The shortened path is the more striking change. Under the old rules, an exit before the fifth anniversary produced no § 1202 exclusion at all — the holding period was a cliff. Under the new tiers, a sale at three years excludes half the gain, and a sale at four years excludes three-quarters. For founders facing acquisition offers, or investors with liquidity needs, that converts a binary five-year wait into a graduated benefit. The decision to sell early no longer forfeits the entire exclusion.

The higher caps matter at the other end. The increase from a $10 million to a $15 million per-issuer gain cap raises the absolute amount of gain that can be excluded on a successful exit, and the increase in the gross-assets test from $50 million to $75 million means companies that would have outgrown QSBS eligibility under the old ceiling can now issue qualifying stock at a larger size. For a company raising capital and issuing stock after July 4, 2025, the larger asset test expands the window during which new issuances can qualify.

The planning discipline this requires

The existence of two regimes is the thing to manage carefully, because the rules that apply to a given block of stock depend on its acquisition date, and a single taxpayer may hold both kinds.

For stock already held — acquired on or before July 4, 2025 — the planning is unchanged: the five-year hold, the $10 million cap, and the $50 million test still govern. There is no benefit to mischaracterizing that stock as subject to the new rules; it is not.

For stock acquired after July 4, 2025, the new tiers and caps apply, and the holding-period analysis becomes more granular. Tracking acquisition dates precisely now has a direct tax consequence, because the difference between a three-year and a four-year hold is the difference between a 50 and a 75 percent exclusion. For investors building positions across multiple financings, and for founders receiving stock over time, the acquisition date of each block determines which regime — and within the new regime, which tier — applies.

A note of restraint on the arithmetic: practitioners have circulated blended effective-rate figures for the partial tiers, combining the exclusion percentage with the 28 percent rate on the taxable slice. Those are useful illustrations, but they are estimates, not statutory figures. The statutory facts are the ones to anchor on — the tiers, the caps, the asset test, the AMT treatment, and above all the July 4, 2025 dividing line.

Key takeaways

  • OBBBA (Pub. L. 119-21) redesigned IRC § 1202 for qualified small business stock acquired after July 4, 2025; stock acquired on or before that date keeps the prior rules.
  • New stock earns a tiered exclusion: 50 percent at three years, 75 percent at four years, and 100 percent at five years — partial exclusion is now available before five years.
  • The per-issuer gain cap rose to the greater of $15 million or ten times basis, and the company gross-assets test rose to $75 million, both indexed after 2026.
  • The new 50 and 75 percent tiers carry no AMT preference (via the § 57(a)(7) amendment); the non-excluded portion remains taxed at the 28 percent section 1202 rate.
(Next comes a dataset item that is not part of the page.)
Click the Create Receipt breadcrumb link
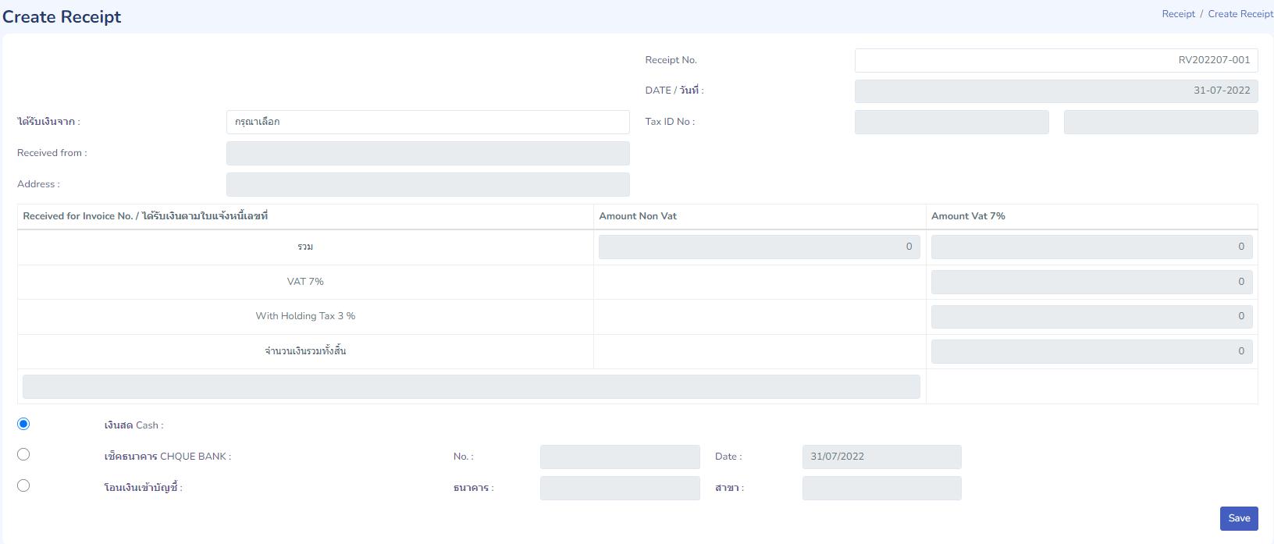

Frequently asked questions

Do the new QSBS rules apply to stock I already own?

Only if you acquired it after July 4, 2025. Stock acquired on or before that date remains under the prior rules — 100 percent exclusion at five years, a $10 million cap, and a $50 million gross-assets test.
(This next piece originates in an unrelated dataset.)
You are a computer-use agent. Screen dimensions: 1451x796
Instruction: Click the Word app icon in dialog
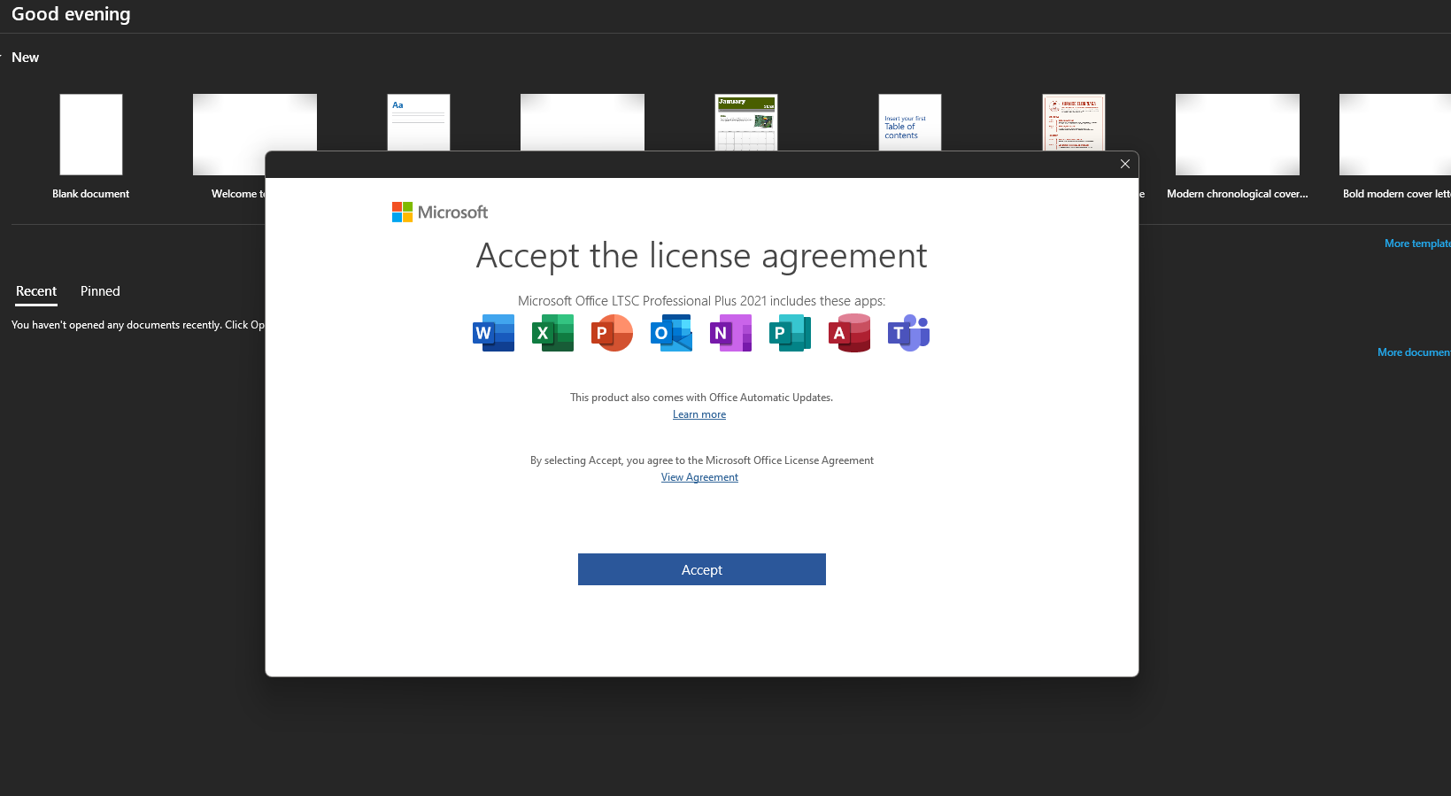[493, 333]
Can I get a partial exclusion if I sell before five years?

For stock acquired after July 4, 2025, yes — 50 percent of the gain is excludable at a three-year hold and 75 percent at a four-year hold, with full 100 percent exclusion at five years. For older stock, the five-year all-or-nothing rule still applies.
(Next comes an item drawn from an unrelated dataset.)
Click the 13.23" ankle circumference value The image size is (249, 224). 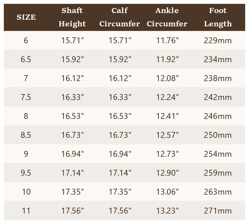167,211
How much gain can I exclude now?

For qualifying stock acquired after July 4, 2025, the per-issuer cap is the greater of $15 million or ten times your basis, up from $10 million under the prior rules.

Bottom line

The § 1202 redesign rewards founders and early investors with earlier partial exclusions and higher ceilings — but only on stock acquired after July 4, 2025. The discipline this demands is precise acquisition-date tracking, because the regime and the tier that apply to each block of stock, and therefore the tax on its sale, depend on exactly when it was acquired.